## Quoted text
──────────

Simon was deeply committed to developing progressive approaches to tropical forests that would not impinge negatively on the lives of people who live in and near them, and who depend on them for their livelihoods.

He was born in The Hague, in the Netherlands, to Elisabeth de Bruijn and Evert Rietbergen, a primary school teacher and headteacher respectively. After attending Dalton Den Haag, a bilingual international secondary school, he gained a BSc and MSc in tropical forestry at Wageningen University.

From 1986 he worked as a senior forestry research associate at the International Institute for Environment and Development in London, where in 1991 he met and married Jennifer McCracken, a researcher and writer on natural resource management issues in the global south.

Moving on to be a senior forestry research specialist at the World Bank in Washington DC (1992-97), he then became senior forest conservation programme officer at the International Union for the Conservation of Nature (1997-2007) in Gland, Switzerland, where we worked together.

From 2007 to 2009 he was senior project manager at the Prince’s Rainforest Project in London, and finally he became senior forestry expert at the United Nations’ Food and Agriculture Organization in Rome from 2014 onwards.

──────────

## Material
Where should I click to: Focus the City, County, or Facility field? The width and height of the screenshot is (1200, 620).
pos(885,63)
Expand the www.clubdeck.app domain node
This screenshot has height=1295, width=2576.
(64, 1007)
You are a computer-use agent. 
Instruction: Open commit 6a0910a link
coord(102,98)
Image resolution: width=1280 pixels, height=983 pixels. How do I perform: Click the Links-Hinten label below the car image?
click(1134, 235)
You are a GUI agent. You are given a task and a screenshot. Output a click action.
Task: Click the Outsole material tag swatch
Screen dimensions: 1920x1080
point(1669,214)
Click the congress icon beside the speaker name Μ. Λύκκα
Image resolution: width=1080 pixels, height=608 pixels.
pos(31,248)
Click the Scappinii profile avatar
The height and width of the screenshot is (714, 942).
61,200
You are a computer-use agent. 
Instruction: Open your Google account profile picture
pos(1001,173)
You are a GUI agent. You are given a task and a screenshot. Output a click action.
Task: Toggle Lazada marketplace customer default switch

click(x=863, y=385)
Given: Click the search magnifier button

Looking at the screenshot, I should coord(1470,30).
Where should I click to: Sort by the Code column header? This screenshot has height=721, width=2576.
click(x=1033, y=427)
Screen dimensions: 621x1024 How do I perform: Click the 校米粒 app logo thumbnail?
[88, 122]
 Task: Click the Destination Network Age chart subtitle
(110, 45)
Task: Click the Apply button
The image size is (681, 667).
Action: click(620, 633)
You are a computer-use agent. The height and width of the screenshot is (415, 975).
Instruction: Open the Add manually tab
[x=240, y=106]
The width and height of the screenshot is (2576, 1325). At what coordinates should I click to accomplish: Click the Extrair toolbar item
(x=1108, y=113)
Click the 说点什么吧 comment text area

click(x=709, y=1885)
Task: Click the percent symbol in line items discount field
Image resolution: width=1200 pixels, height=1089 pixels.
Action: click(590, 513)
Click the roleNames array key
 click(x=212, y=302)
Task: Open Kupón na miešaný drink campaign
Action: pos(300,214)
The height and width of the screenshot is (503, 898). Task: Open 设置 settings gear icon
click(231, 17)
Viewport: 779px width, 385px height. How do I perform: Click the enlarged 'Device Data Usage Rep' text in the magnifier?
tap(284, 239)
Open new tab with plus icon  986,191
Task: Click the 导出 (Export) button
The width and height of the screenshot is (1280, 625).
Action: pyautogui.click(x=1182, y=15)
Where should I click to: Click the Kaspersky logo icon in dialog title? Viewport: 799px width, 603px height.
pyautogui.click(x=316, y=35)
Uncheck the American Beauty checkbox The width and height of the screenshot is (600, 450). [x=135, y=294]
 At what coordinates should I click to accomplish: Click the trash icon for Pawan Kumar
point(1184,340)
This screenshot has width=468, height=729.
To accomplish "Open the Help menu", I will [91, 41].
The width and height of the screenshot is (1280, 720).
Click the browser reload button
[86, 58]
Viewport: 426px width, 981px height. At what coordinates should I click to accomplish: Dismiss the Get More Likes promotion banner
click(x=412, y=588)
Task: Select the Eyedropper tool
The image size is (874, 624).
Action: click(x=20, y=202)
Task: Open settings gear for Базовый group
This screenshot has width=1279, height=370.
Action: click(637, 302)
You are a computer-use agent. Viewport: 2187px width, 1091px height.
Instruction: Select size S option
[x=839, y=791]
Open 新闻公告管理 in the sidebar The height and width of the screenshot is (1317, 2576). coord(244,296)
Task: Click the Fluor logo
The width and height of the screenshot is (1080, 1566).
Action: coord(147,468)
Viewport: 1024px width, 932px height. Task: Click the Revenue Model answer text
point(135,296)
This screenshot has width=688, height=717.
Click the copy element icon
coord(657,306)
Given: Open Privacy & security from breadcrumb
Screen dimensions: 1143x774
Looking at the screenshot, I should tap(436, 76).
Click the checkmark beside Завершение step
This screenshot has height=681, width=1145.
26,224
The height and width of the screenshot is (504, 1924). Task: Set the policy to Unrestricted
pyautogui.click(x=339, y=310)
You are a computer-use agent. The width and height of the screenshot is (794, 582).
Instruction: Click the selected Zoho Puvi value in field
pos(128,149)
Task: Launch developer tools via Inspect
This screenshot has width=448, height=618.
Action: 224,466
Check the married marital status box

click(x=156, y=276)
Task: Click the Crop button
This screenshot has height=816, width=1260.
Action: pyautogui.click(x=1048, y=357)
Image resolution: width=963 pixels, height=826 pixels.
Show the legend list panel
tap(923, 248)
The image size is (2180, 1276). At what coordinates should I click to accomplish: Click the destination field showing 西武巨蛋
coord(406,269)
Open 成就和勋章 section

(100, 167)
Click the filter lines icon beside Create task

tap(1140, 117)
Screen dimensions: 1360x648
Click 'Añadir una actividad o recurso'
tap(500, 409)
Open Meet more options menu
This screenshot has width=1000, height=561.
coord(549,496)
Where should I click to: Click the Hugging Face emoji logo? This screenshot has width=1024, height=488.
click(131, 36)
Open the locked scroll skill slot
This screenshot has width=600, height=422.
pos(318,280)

──────────

## Task list
a - From the entries, retype the lines between the one containing "You are a computer-use agent. Viewport: 2187px" and the one containing "Looking at the screenshot, I should tap(436, 76).", inclusive.
b - Continue the account of Simon's forestry career from its final sentence.

## Responses
a -
You are a computer-use agent. Viewport: 2187px width, 1091px height.
Instruction: Select size S option
[x=839, y=791]
Open 新闻公告管理 in the sidebar The height and width of the screenshot is (1317, 2576). coord(244,296)
Task: Click the Fluor logo
The width and height of the screenshot is (1080, 1566).
Action: coord(147,468)
Viewport: 1024px width, 932px height. Task: Click the Revenue Model answer text
point(135,296)
This screenshot has width=688, height=717.
Click the copy element icon
coord(657,306)
Given: Open Privacy & security from breadcrumb
Screen dimensions: 1143x774
Looking at the screenshot, I should tap(436, 76).

b -
Simon’s greatest contribution to protecting the world’s forests and their people turned out to be his outstanding leadership skills. He became a highly successful team leader on huge multi-level forestry projects, where good-humoured external policy engagement and internal team support were of equal importance. He will be remembered not only for the many successful changes he brought about, but also for his morale-boosting presence.

One of his final achievements, in July 2025, was to launch the $150m African-led Great Green Wall initiative, which aims to combat deforestation by re-establishing vegetation along a band running 5,000 miles across the Sahel. The buildup to the launch of the project involved him leading and managing teams in eight countries in the Sahel over several years.

He is survived by Jennifer, their children Emma, Sam and Lily, and his brothers, Evert Jan and Hans.